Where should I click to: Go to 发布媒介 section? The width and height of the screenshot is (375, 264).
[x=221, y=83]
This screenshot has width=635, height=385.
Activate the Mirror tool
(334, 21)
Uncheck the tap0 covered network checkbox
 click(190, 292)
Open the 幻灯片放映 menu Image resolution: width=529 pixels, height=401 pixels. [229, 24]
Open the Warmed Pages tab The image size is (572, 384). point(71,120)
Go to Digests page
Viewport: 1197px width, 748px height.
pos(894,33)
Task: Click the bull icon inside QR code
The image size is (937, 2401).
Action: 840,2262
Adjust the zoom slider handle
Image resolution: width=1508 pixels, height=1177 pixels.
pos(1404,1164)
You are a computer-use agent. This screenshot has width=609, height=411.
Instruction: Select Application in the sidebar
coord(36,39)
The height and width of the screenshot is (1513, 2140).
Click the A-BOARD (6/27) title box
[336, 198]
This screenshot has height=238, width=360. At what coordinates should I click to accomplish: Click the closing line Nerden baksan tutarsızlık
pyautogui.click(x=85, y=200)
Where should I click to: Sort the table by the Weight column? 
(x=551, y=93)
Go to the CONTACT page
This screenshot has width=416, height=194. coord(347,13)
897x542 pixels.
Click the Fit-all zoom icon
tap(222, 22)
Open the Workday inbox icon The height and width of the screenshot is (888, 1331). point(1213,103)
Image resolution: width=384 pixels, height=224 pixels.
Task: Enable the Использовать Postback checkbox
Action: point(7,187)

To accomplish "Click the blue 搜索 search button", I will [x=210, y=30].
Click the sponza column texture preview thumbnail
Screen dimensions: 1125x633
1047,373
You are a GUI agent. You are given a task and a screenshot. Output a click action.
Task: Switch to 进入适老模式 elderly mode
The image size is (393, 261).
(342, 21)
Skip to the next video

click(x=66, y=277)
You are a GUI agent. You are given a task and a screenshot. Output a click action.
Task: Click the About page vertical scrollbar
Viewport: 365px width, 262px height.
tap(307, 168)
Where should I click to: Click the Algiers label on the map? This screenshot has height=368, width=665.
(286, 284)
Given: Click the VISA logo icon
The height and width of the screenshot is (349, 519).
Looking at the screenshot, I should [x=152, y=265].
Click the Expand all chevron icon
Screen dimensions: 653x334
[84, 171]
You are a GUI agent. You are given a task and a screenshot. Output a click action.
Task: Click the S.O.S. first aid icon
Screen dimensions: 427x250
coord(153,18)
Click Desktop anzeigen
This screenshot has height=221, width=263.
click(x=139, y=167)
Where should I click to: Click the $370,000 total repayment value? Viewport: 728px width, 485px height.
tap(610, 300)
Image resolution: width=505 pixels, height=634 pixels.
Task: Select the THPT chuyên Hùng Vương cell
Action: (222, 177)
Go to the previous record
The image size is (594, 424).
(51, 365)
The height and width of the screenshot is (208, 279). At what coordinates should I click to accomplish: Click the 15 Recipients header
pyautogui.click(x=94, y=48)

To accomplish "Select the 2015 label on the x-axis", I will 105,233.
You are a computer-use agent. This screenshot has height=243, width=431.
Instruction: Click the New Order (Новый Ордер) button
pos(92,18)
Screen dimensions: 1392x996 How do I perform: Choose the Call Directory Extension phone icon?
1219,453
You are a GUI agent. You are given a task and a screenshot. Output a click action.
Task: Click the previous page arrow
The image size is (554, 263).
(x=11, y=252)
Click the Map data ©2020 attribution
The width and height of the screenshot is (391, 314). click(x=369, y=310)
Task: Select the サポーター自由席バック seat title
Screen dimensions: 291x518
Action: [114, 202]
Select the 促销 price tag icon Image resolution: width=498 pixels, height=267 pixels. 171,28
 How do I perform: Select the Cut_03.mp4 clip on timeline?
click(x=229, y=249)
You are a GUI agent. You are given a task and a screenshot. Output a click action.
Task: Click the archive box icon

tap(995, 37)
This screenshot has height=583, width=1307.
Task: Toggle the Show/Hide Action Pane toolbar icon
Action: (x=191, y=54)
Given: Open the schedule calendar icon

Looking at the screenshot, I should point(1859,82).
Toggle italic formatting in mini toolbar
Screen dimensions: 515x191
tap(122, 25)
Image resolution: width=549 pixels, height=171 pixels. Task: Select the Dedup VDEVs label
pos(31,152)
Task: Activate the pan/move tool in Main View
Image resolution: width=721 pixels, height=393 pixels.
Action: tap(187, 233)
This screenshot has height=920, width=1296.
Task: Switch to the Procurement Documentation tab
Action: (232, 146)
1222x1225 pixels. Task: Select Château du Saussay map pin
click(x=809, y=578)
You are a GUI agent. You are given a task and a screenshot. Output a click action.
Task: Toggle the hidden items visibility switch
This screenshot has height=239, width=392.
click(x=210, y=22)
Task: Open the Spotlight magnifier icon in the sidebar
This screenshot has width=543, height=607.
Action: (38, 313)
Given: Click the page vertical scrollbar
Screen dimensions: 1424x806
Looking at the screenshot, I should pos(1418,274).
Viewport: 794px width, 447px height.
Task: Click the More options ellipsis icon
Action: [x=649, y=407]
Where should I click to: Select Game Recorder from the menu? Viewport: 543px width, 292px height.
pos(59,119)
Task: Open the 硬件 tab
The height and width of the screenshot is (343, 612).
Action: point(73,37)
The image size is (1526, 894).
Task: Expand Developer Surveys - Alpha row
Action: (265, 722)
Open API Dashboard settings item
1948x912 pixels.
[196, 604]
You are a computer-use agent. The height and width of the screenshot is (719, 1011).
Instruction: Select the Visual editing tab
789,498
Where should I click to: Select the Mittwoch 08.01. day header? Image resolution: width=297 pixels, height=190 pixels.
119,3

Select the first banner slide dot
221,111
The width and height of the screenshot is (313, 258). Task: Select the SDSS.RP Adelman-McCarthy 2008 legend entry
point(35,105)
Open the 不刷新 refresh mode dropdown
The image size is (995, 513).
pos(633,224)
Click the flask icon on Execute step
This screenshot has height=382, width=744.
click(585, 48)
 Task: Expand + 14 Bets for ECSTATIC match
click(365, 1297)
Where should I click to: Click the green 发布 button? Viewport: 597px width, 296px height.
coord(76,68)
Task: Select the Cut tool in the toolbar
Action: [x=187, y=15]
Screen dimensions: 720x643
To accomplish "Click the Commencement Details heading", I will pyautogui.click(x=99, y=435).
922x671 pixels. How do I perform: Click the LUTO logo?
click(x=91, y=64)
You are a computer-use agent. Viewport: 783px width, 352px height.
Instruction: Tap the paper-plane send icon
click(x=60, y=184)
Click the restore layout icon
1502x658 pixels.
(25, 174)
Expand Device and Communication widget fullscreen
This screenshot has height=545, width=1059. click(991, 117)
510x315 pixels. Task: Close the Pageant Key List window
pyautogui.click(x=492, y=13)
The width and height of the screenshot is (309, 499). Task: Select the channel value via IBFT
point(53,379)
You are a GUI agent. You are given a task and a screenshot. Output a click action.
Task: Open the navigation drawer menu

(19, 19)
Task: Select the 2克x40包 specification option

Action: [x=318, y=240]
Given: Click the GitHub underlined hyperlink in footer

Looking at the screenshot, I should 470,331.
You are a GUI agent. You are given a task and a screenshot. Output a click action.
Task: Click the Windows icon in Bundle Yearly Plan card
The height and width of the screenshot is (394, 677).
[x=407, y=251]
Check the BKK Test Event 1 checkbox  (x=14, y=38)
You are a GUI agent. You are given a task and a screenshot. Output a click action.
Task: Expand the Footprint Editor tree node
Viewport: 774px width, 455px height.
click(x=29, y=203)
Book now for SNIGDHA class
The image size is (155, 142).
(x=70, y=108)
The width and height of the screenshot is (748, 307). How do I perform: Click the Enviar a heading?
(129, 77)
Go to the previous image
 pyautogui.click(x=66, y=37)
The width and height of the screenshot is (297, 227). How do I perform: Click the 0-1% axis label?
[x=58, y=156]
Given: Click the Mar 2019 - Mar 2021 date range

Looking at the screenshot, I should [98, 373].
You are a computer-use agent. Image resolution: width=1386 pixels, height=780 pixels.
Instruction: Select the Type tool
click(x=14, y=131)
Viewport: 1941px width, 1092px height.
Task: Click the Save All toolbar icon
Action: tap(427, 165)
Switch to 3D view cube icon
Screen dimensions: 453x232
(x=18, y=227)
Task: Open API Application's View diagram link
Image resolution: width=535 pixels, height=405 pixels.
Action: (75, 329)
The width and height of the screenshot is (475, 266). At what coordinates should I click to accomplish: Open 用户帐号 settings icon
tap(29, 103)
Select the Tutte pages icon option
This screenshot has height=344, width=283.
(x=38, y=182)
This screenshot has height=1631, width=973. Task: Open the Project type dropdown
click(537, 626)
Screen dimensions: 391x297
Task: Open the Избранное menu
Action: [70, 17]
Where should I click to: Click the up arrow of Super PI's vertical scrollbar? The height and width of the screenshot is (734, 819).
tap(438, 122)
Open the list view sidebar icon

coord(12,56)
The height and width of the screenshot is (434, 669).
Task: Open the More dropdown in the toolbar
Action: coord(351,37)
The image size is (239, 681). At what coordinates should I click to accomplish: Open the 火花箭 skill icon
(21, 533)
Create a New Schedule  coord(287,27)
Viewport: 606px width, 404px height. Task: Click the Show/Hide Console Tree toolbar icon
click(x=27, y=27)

To do: List every line from the records above that contains the string "point", treating uppercase and lowercase letters as different.

Output:
Open the Warmed Pages tab The image size is (572, 384). point(71,120)
Open the Workday inbox icon The height and width of the screenshot is (888, 1331). point(1213,103)
Action: point(7,187)
Looking at the screenshot, I should point(1859,82).
Action: point(73,37)
point(35,105)
point(53,379)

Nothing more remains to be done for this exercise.